• [WHAT IS NEEDED]
Among the lines below, restate word for word only those from the line with "This screenshot has height=399, width=580." through the line with "Expand the ブーリアン", with both end lines kept.

• [DATA PROVIDED]
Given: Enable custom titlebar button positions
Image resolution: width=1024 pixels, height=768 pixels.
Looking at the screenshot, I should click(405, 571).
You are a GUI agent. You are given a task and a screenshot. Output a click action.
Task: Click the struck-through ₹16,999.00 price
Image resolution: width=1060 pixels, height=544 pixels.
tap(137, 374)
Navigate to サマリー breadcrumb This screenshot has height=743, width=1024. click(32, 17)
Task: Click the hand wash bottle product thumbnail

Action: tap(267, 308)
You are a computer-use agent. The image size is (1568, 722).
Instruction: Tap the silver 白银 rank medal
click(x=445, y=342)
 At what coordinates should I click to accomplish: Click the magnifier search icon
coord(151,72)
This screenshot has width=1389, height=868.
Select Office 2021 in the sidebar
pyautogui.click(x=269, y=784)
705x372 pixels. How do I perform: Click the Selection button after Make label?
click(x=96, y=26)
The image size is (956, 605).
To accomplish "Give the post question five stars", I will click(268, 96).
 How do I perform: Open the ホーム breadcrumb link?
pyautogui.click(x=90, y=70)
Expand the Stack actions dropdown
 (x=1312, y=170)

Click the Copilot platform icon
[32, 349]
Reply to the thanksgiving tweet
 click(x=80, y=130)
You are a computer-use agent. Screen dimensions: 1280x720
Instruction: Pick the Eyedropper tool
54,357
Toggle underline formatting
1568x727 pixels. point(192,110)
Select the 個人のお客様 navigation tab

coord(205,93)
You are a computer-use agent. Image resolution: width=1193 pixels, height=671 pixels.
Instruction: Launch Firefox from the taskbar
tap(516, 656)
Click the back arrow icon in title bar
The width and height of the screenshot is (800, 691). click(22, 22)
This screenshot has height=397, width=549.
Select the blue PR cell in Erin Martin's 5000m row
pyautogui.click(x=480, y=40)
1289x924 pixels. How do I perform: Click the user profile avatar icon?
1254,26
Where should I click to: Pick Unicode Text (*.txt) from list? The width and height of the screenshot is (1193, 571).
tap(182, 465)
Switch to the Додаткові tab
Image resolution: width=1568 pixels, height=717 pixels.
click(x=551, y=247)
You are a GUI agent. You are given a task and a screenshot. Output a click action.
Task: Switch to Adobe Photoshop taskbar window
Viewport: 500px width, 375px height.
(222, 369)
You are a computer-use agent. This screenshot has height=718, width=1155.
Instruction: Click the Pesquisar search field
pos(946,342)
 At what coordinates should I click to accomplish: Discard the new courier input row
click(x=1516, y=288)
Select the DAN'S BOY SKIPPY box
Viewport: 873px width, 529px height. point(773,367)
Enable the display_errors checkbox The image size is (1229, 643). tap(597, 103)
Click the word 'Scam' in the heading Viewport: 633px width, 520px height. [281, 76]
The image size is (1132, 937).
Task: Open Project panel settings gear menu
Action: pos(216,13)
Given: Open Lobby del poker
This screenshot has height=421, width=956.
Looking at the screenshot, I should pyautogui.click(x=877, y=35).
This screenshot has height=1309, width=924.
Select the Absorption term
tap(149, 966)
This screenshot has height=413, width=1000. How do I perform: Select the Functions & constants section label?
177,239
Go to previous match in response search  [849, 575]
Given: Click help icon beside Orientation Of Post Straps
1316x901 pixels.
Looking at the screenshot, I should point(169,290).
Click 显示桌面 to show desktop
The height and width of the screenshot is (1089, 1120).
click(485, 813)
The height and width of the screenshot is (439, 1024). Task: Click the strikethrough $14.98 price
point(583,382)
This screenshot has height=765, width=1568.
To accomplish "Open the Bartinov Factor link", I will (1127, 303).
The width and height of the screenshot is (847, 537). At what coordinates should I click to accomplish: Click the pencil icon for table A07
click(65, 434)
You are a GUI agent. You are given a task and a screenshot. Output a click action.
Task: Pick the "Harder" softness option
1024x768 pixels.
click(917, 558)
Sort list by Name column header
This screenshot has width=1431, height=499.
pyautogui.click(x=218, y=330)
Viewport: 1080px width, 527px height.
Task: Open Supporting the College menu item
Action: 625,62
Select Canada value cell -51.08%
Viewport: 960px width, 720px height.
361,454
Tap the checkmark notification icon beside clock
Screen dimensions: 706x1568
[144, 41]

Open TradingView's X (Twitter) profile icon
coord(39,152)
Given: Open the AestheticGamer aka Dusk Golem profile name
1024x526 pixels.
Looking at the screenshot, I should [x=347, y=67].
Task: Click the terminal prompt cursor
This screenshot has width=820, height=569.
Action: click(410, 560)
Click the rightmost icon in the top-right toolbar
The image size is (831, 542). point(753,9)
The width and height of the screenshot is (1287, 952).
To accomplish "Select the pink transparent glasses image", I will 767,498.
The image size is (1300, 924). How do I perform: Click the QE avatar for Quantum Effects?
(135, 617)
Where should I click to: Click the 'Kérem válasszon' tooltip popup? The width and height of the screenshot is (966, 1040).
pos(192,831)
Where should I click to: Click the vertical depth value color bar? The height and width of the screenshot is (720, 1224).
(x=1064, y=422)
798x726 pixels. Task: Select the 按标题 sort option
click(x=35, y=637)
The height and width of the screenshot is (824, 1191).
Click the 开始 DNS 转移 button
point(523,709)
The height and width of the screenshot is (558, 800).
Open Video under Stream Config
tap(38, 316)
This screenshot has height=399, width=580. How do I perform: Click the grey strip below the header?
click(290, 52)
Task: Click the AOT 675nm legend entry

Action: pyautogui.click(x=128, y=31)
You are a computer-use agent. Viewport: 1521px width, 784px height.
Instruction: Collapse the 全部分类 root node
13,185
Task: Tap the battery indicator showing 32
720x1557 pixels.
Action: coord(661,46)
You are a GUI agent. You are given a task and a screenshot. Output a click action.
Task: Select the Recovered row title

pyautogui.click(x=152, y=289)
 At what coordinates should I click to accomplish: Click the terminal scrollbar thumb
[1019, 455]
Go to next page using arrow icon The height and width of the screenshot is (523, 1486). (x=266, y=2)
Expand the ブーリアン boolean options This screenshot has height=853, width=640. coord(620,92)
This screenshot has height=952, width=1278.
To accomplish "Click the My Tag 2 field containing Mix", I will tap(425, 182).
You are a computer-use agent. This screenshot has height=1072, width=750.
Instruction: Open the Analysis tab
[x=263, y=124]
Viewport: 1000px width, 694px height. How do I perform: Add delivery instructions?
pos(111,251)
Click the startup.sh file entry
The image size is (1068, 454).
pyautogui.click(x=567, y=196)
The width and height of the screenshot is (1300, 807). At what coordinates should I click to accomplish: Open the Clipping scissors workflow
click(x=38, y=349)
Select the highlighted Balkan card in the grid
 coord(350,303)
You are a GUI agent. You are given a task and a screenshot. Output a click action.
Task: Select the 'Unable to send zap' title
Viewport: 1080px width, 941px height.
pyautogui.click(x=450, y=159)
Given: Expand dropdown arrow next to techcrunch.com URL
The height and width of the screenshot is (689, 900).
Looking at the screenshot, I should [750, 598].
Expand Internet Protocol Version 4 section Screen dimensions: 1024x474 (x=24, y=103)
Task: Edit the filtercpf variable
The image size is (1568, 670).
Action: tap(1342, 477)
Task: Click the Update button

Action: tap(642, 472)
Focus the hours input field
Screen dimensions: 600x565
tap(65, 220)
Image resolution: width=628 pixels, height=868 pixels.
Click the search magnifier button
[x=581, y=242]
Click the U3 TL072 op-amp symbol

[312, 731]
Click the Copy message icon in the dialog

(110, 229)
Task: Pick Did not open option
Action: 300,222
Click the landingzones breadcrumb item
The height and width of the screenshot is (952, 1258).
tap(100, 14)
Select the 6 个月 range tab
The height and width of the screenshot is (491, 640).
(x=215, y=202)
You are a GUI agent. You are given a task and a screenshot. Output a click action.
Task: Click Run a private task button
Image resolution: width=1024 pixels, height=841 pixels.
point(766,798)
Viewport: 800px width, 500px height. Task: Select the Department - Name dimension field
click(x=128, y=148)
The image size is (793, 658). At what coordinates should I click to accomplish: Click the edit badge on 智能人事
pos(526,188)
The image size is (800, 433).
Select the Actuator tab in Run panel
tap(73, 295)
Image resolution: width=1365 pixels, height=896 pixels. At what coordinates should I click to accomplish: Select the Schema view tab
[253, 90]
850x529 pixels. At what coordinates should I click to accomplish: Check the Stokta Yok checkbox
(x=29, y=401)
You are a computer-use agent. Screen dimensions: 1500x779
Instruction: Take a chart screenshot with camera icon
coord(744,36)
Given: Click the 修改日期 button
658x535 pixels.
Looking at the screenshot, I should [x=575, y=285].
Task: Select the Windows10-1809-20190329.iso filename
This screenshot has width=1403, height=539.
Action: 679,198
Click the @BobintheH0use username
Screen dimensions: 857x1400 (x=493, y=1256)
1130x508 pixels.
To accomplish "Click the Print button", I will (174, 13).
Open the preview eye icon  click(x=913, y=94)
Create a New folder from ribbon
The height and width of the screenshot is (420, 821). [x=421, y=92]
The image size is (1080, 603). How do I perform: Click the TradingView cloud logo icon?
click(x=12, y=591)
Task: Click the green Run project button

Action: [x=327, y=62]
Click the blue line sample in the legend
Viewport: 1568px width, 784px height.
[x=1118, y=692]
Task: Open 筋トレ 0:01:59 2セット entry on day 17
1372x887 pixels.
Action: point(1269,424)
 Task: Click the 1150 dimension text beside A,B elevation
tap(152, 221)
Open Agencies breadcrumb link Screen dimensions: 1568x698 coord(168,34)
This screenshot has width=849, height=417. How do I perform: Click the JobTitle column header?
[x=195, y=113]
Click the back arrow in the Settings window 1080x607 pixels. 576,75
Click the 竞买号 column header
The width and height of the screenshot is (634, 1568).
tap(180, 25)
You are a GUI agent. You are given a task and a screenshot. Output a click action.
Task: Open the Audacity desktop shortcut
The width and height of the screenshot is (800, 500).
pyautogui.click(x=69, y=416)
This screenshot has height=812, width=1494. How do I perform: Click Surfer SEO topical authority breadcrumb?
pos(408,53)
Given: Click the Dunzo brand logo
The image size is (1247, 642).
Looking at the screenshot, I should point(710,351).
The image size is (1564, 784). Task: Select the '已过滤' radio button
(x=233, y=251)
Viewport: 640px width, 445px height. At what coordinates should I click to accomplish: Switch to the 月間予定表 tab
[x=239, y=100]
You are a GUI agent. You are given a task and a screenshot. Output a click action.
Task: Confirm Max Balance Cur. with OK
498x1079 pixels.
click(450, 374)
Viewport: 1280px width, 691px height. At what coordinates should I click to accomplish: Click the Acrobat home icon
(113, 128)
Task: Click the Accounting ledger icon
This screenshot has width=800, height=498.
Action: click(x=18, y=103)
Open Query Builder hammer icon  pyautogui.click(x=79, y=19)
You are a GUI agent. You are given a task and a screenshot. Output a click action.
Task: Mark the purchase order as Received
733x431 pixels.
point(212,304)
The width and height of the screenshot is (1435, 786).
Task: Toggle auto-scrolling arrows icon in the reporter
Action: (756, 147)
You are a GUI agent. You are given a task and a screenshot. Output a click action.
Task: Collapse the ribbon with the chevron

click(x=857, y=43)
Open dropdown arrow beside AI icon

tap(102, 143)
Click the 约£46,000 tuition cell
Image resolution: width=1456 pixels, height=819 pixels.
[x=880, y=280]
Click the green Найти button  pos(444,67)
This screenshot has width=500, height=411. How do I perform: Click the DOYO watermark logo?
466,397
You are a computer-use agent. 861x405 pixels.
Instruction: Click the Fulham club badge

• [COMPLETED EXERCISE]
This screenshot has height=399, width=580. How do I perform: Click the grey strip below the header?
click(290, 52)
Task: Click the AOT 675nm legend entry

Action: pyautogui.click(x=128, y=31)
You are a computer-use agent. Viewport: 1521px width, 784px height.
Instruction: Collapse the 全部分类 root node
13,185
Task: Tap the battery indicator showing 32
720x1557 pixels.
Action: coord(661,46)
You are a GUI agent. You are given a task and a screenshot. Output a click action.
Task: Select the Recovered row title

pyautogui.click(x=152, y=289)
 At what coordinates should I click to accomplish: Click the terminal scrollbar thumb
[1019, 455]
Go to next page using arrow icon The height and width of the screenshot is (523, 1486). (x=266, y=2)
Expand the ブーリアン boolean options This screenshot has height=853, width=640. coord(620,92)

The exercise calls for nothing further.